One of the distinctive characteristics of our Politically Correct culture is the propagation of victimhood - the notion that all of us are victims of something or other & entitled to compensation from the taxpayer or from white male employers. Earlier this year came the news that "mental stress" was being mooted as grounds for claiming ACC. I remember salivating on this programme about the huge payout I was looking forward to from Radio Pacific because of the mental stress I suffer through having to deal with you lot. Radio Pacific were distinctly unimpressed, for some reason. Then, just yesterday, I read the following in the Herald:

"Two employees awarded huge sums of money because they were stressed were under no more pressure than other workers, specialists say. A medical group is urging the courts to use more commonsense before making awards of the type given to probation officer Christopher Gilbert, who received about $1 million, & police video operator George Brickell, who was awarded $242,000. Dr Bruce Gollop, chairman of the New Zealand Committee of the Australasian Faculty of Occupational Medicine, said there was no such thing as 'occupational stress.' Stress was a collection of symptoms that varied 'incredibly & enormously' from individual to individual. 'The courts appear to be unaware of the lack of objectivity & accuracy in diagnosing these syndromes, let alone the underlying causes, in this area of medicine.' Dr Gollop said he had read about the awards & did not believe either man had a special case - and both had stayed in their jobs for many years. 'There is an enormous range of stressful jobs. You look at the health sector where the emergency department personnel & St John's ambulance are scraping people off the roads.'"

Well, there's a thought for St John's staff - go for FIVE million & set yourselves up for life!

Tana Wells describes modern cry-baby attitudes as "Fear of Living" in her book of that name. "Born out of paranoid risk aversion, an obsession with health & arbitrary standards of correctness," she says, "fear of living leads to the refusal of risk as an inevitable & indeed bracing part of life as well as a petulant denial that accidents do happen & that products & lifestyles cannot be made completely safe. Inherent in the fear of living doctrine is the rejection of personal responsibility that in turn begets a society of both would-be totalitarians & complaining victims forever suing others."

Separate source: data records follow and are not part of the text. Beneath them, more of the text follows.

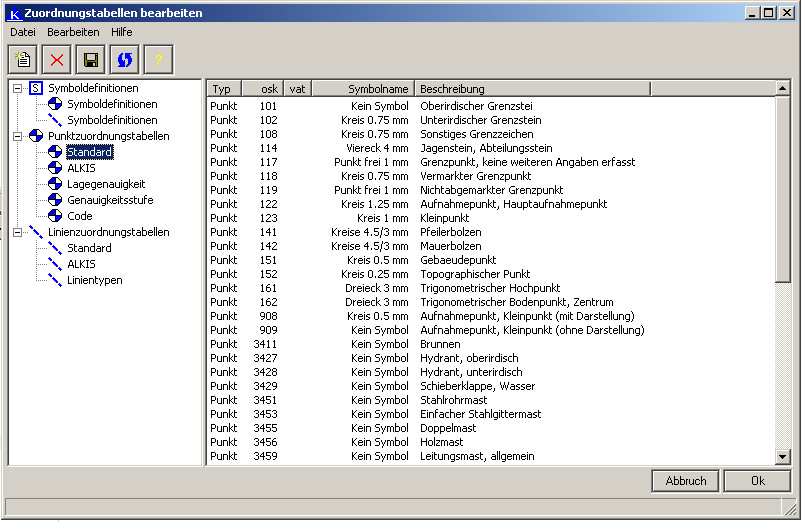Confirm with the Ok button
This screenshot has width=801, height=522.
pos(757,481)
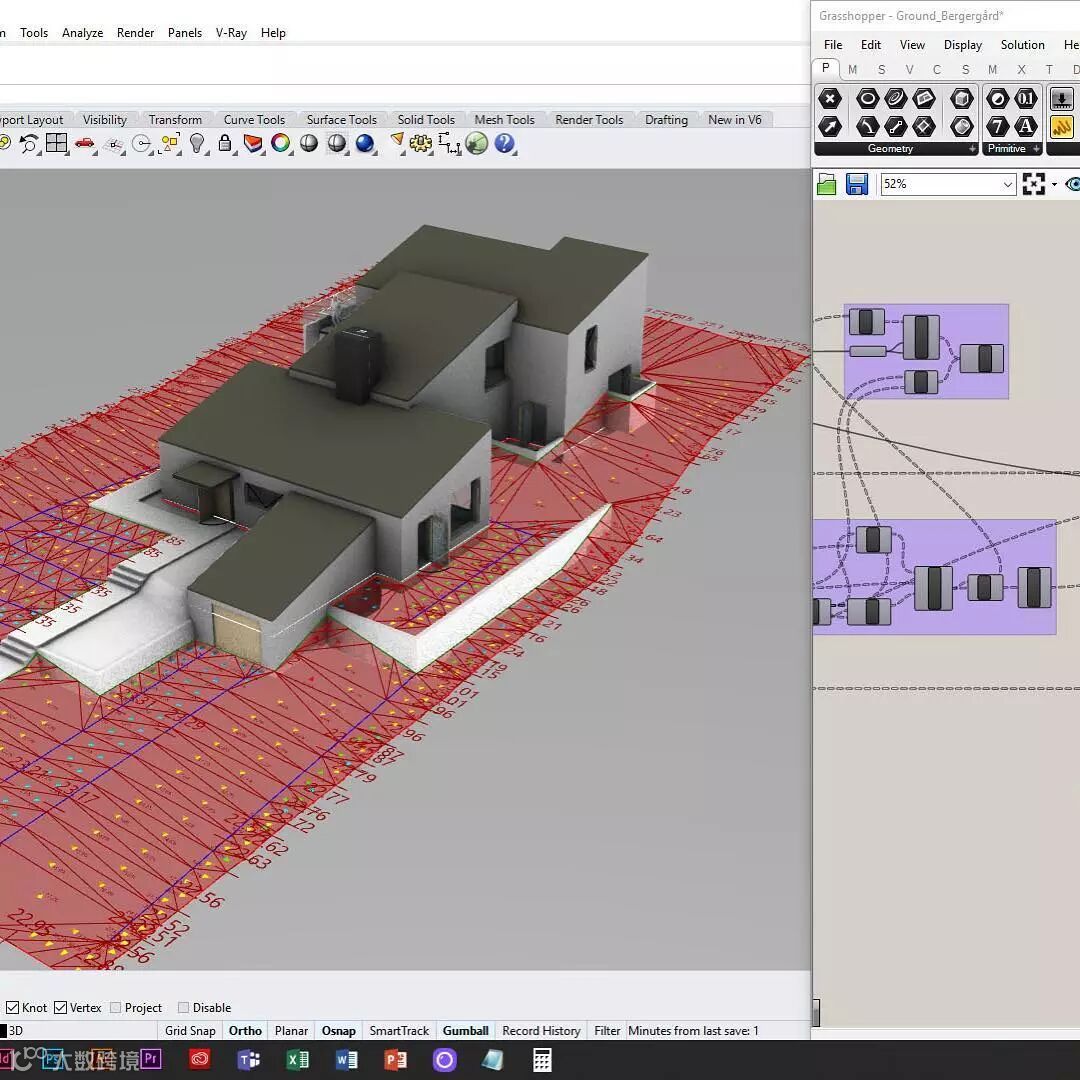Disable the Vertex osnap checkbox

tap(61, 1007)
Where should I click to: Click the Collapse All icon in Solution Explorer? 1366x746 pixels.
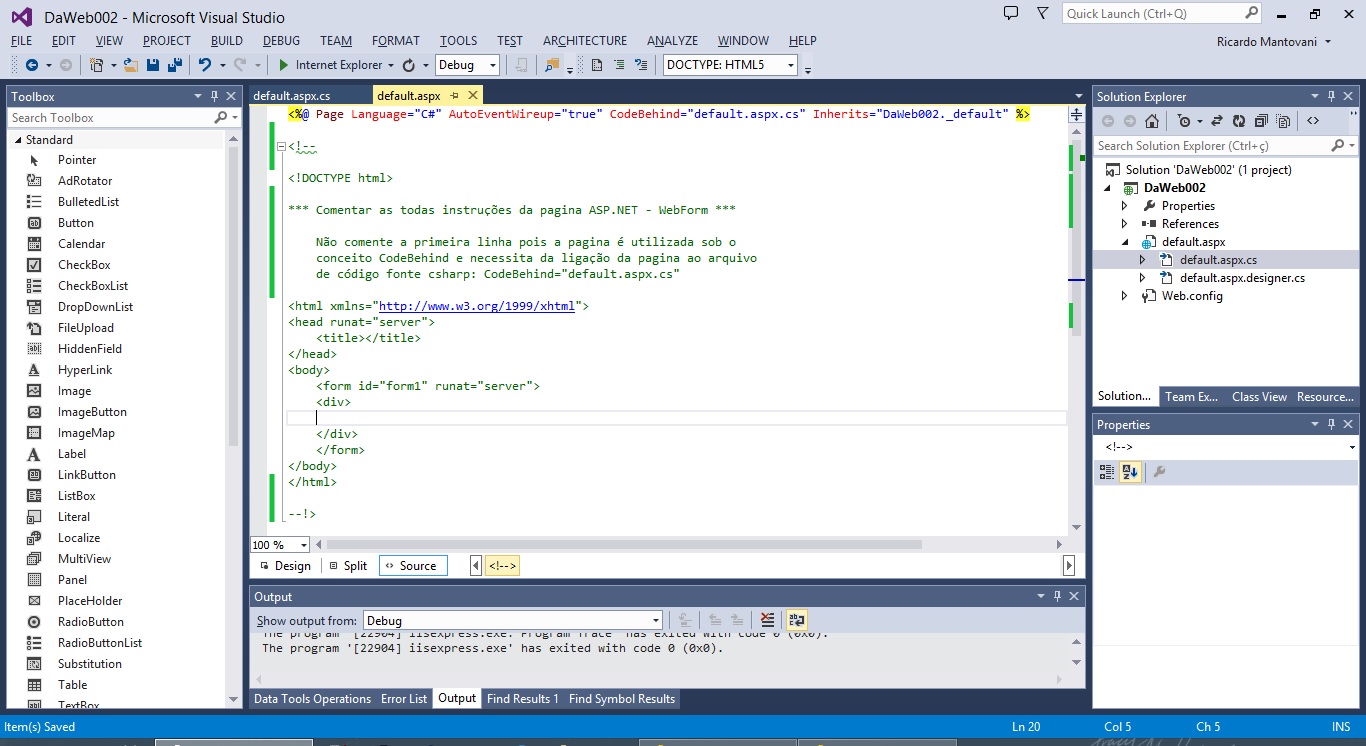point(1260,121)
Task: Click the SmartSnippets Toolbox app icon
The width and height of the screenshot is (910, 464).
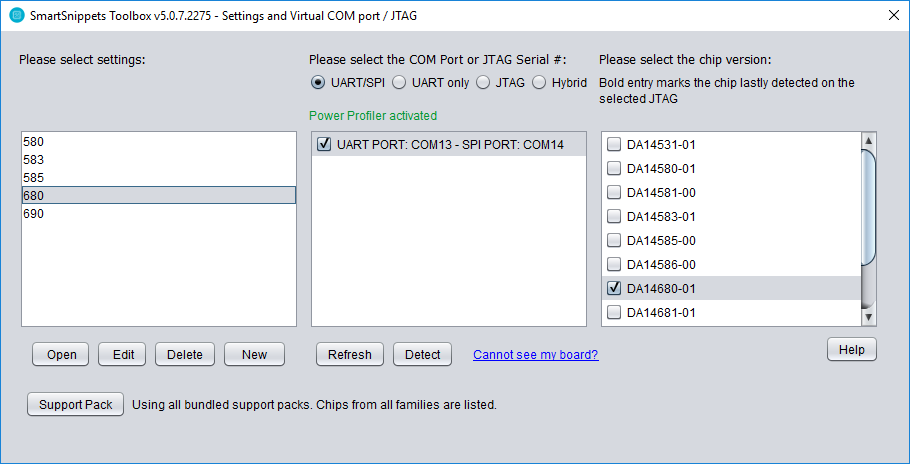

Next time you read of a probation officer being awarded a million dollars for stress, don't just raise your eyebrows & shake your heads - ask yourselves what the world is coming to. Fear of living, the culture of victimhood, has taken hold here - and we are witnessing precisely the proliferation of totalitarians & litigious complainers Tana Wells writes about.

Now if you'll excuse me, I have an appointment with my lawyer.